### Stored data
*** Block opens ***

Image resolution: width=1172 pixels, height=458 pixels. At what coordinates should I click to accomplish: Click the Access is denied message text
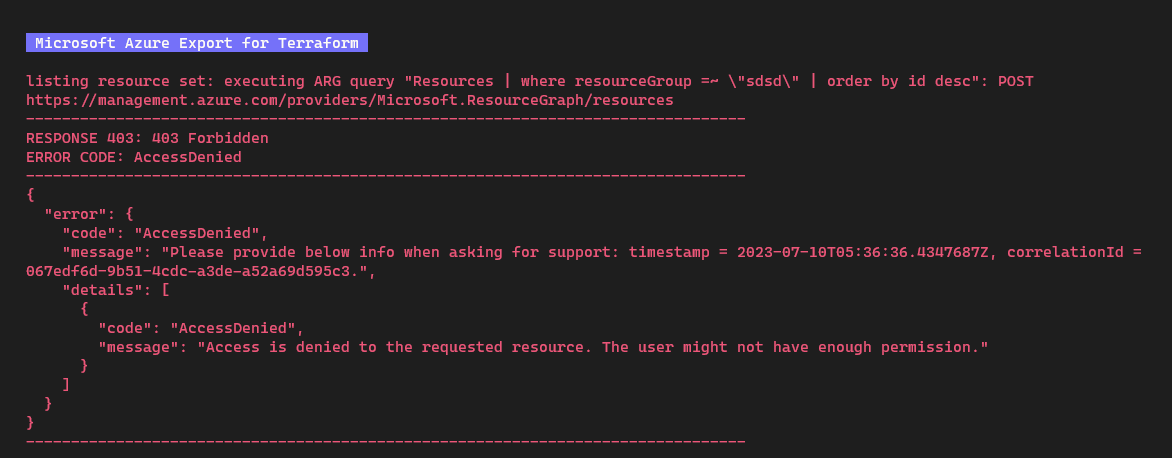point(593,347)
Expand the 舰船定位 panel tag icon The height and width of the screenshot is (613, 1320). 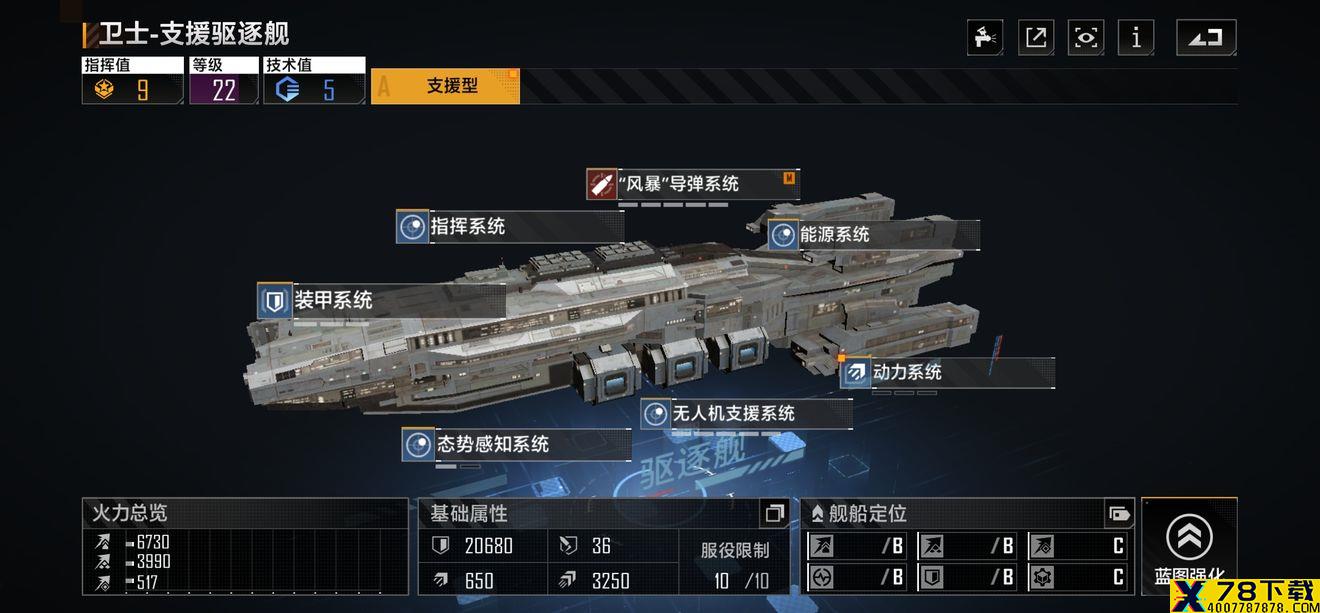1119,514
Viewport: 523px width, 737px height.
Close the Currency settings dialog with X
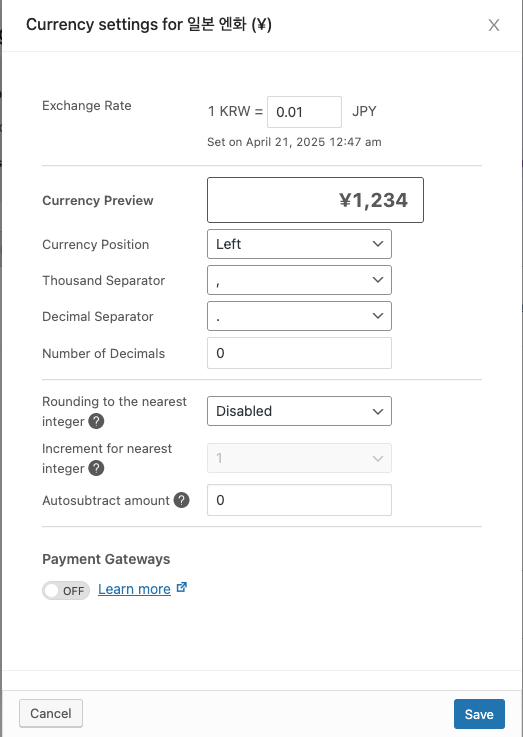click(493, 25)
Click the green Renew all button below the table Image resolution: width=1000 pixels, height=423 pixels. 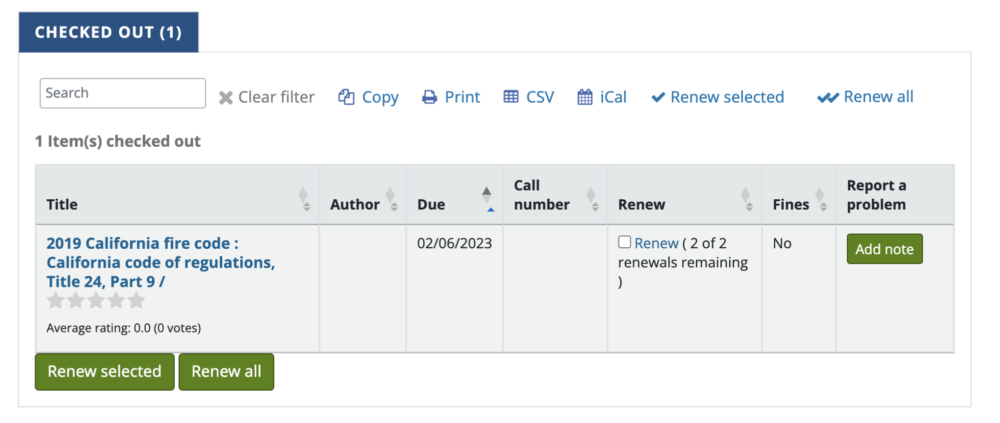click(226, 372)
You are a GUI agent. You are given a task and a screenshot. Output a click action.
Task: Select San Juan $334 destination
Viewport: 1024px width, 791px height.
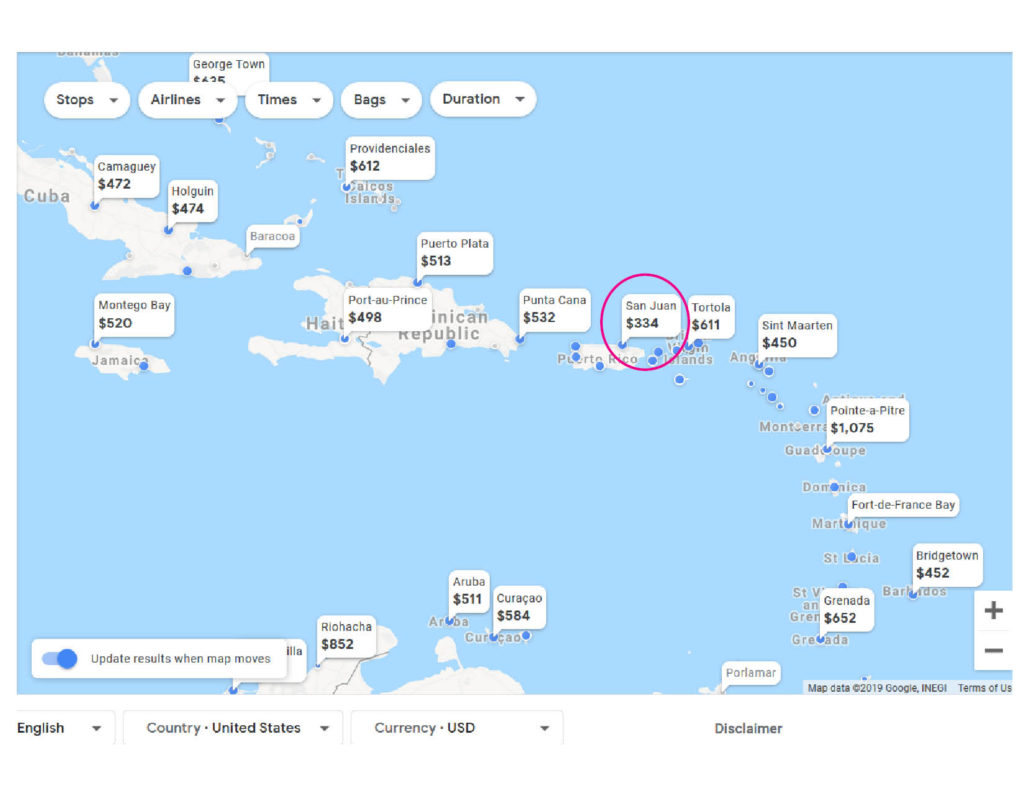(x=651, y=315)
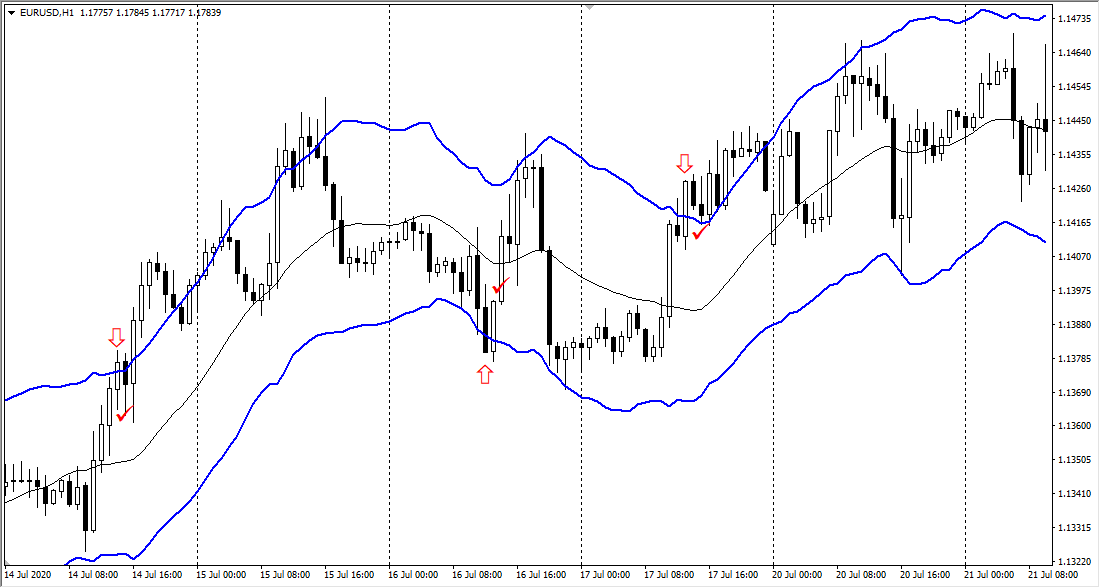Select the red down arrow on 17 Jul
Screen dimensions: 1100x588
pos(684,163)
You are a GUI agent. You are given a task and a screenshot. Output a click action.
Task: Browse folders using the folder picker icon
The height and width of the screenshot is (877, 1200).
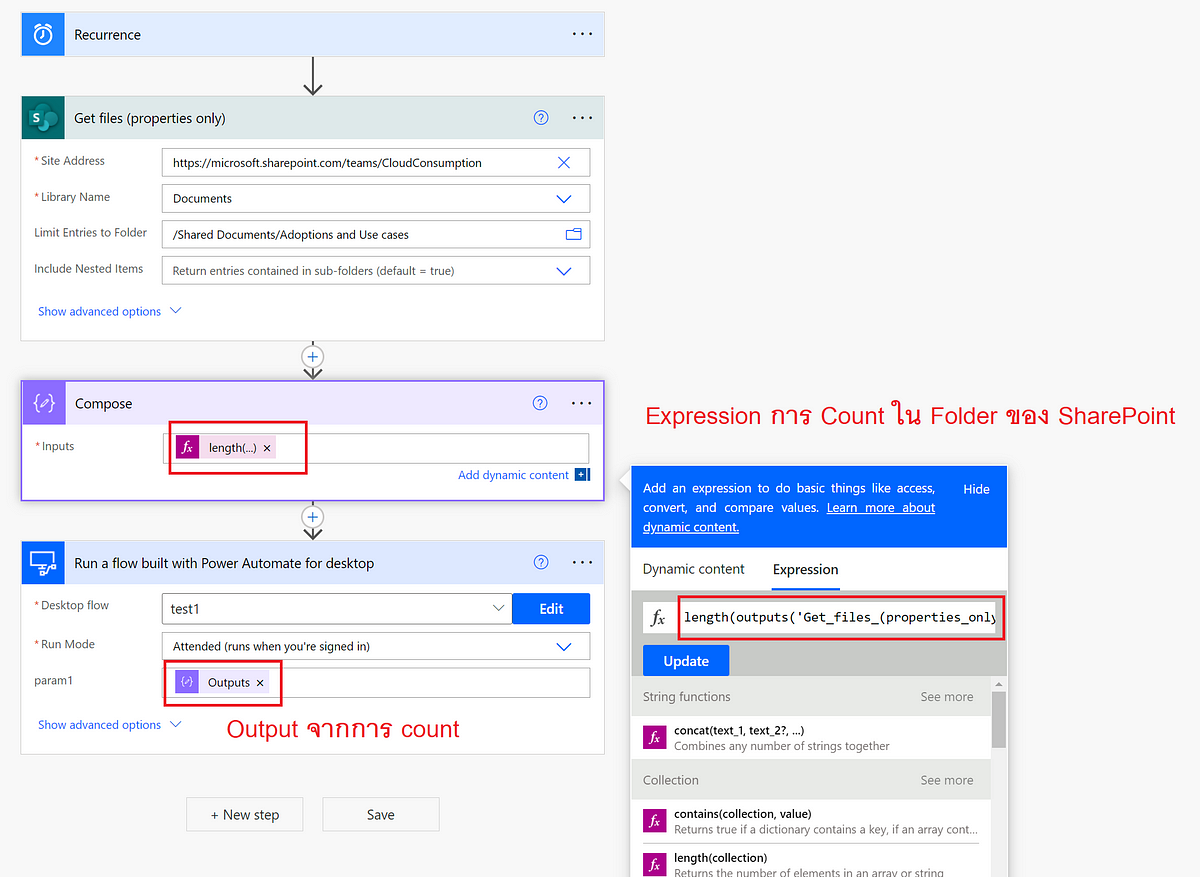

*** Block closes ***

### Your objective
Return only the lines that start at the line containing "Viewport: 1024px width, 791px height." and finish at the last line of the entries, exactly as written and without pictures.

### Problem solution
Viewport: 1024px width, 791px height.
(x=651, y=315)
Select the red down arrow on 17 Jul
Screen dimensions: 1100x588
pos(684,163)
You are a GUI agent. You are given a task and a screenshot. Output a click action.
Task: Browse folders using the folder picker icon
The height and width of the screenshot is (877, 1200).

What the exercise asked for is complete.